(Document text begins)

# Load data on 6.5x55



## jrg_80

Looking for some data as far as powder, powder gr, and primer to load up for my 6.5. Just got into the loading swing if things and wanted some insight. I'm also plan on slinging a Nosler Partition 140gr down the pipe.

Jrg


----------



## spurgersalty

I don't personally load for the Swede, but here's two shots:Noslers 6th








Remington 9.5 primer and COAL of 3.15
And Lees 2nd








Also 3.15 COAL and Lee says "Large rifle primer" if that helps.


----------



## JimG

One of my favorites! I can't help a lot with jacketed bullet loads, but if you ever want to talk cast I can help! Think 160gr "Cruise Missle" on 8 grains of Red Dot, fun to shoot...


----------



## CHARLIE

Here's another

http://data.hodgdon.com/main_menu.asp

And another
http://www.accuratereloading.com/65smauser.html


----------



## J L Dunn

JimG said:


> One of my favorites! I can't help a lot with jacketed bullet loads, but if you ever want to talk cast I can help! Think 160gr "Cruise Missle" on 8 grains of Red Dot, fun to shoot...


Hi Jim,

Where to get the 160 gr "Cruise Missle" moulds? Also, what kind of muzzle velocity are you talking about?

Thanks,

JLD


----------



## JimG

It was an old Lee mold design. I think Midwest still makes them. I'll check my old records for velocities, don't remember offhand. But it would carry to 200 yds with no problem, almost no recoil and brass lasts forever...


----------



## tx.fishead

First off,what kind of rifle are you shooting? Is it an old Mauser or a modern Rem,Ruger,or Win? I load for both an M38 Swede (bought NEW,UNFIRED) and sporterized and I have a 1993 Remington Classic in 6.5x55. DO NOT load hot rounds if it's a Mauser, about 2650-2700 fps w/ 125-129gr bullet seems about perfect for mine,now for my Remington I load a 125gr Nosler Partioned to 2950-3000 fps. useing H-4350 (the Mauser I load IMR-4320).


----------



## michaelbaranowski

I have been loading my Swedish Mauser for about 18 years. that was back when a box was going for $20 a box and everything else was around $10. This is the first load I ever tried and has always shot great in my rifle. I can put three shots in a quarter at 200 yards I figured why change anything for a hunting rifle.

(Document text ends)
(Data provided begins)

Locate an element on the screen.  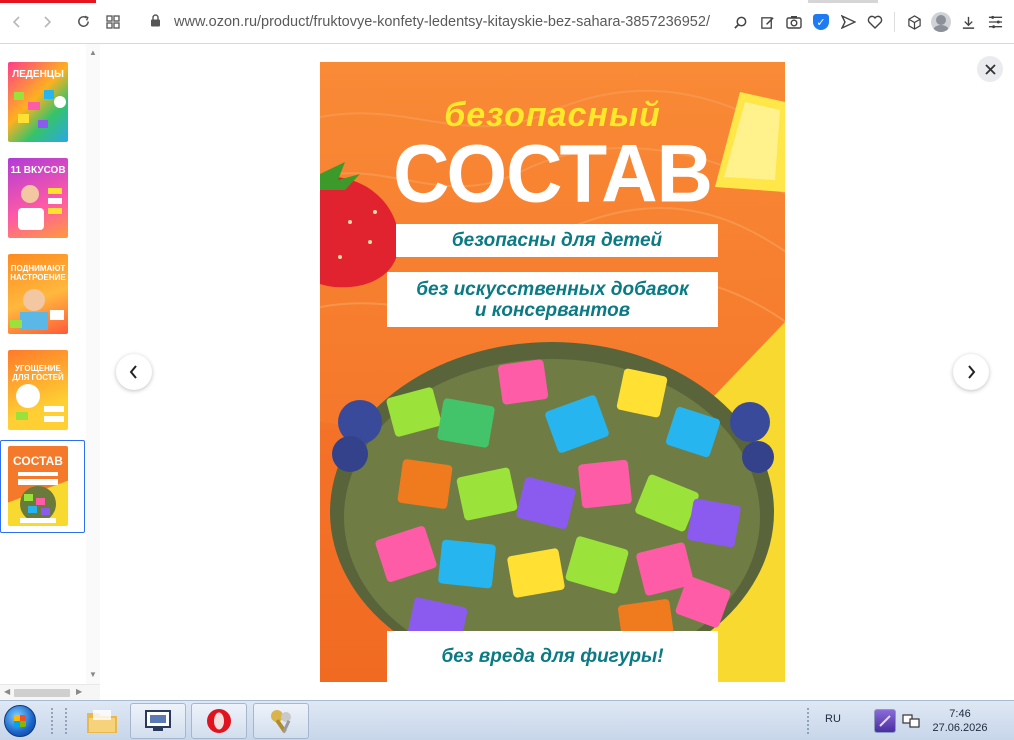
poster-headline-big: СОСТАВ is located at coordinates (553, 173).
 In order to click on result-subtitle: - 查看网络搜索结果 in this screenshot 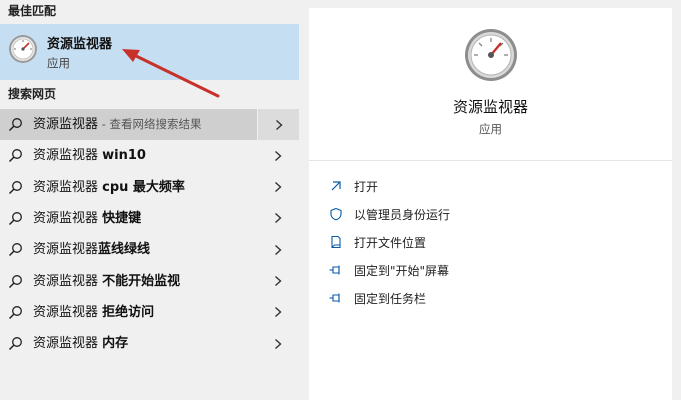, I will do `click(150, 124)`.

(Data provided ends)

■ Instruction
From the 6.5x55 load data thread, reproduce the part that opens with the words containing "## J L Dunn" and closes with "you talking about?", renaming "moulds" to "molds".

■ Problem solution
## J L Dunn

JimG said:


> One of my favorites! I can't help a lot with jacketed bullet loads, but if you ever want to talk cast I can help! Think 160gr "Cruise Missle" on 8 grains of Red Dot, fun to shoot...


Hi Jim,

Where to get the 160 gr "Cruise Missle" molds? Also, what kind of muzzle velocity are you talking about?